Exercise materials
● ● ●

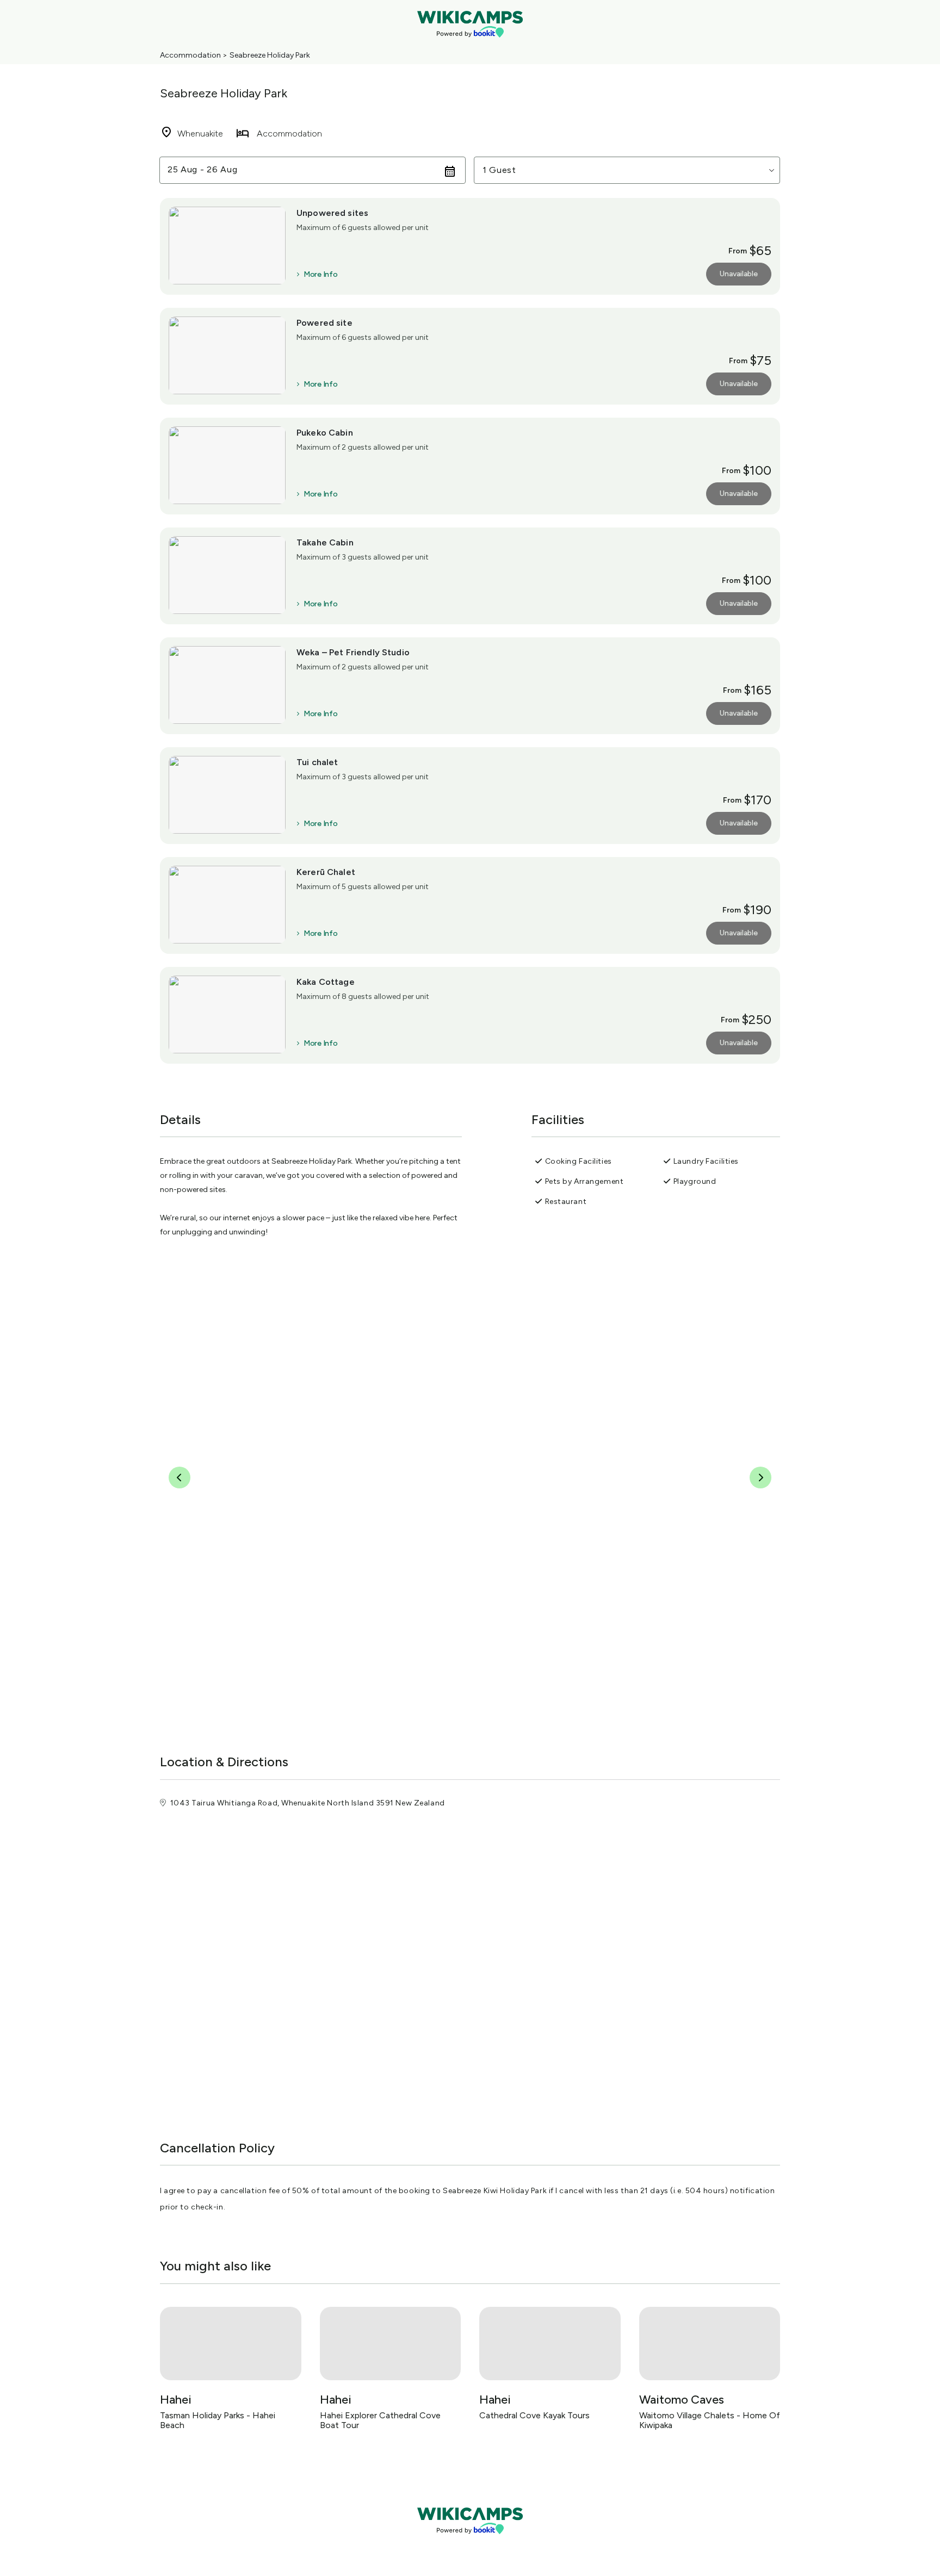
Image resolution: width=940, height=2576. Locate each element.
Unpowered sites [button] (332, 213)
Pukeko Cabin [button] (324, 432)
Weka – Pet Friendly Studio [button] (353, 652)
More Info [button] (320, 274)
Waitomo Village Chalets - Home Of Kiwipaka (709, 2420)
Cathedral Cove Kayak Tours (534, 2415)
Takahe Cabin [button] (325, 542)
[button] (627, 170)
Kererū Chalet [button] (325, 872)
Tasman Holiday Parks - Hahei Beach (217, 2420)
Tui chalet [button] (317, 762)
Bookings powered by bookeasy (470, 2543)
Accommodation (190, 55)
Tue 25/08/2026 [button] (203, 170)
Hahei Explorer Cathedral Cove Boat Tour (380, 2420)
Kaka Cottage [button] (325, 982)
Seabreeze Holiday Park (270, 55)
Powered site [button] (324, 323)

● ● ●

Activity
Restate word for word the lines from the one holding "Tui chalet [button] (317, 762)" through the last line of the listing, omitting every earlier line.

Result below
Tui chalet [button] (317, 762)
Bookings powered by bookeasy (470, 2543)
Accommodation (190, 55)
Tue 25/08/2026 [button] (203, 170)
Hahei Explorer Cathedral Cove Boat Tour (380, 2420)
Kaka Cottage [button] (325, 982)
Seabreeze Holiday Park (270, 55)
Powered site [button] (324, 323)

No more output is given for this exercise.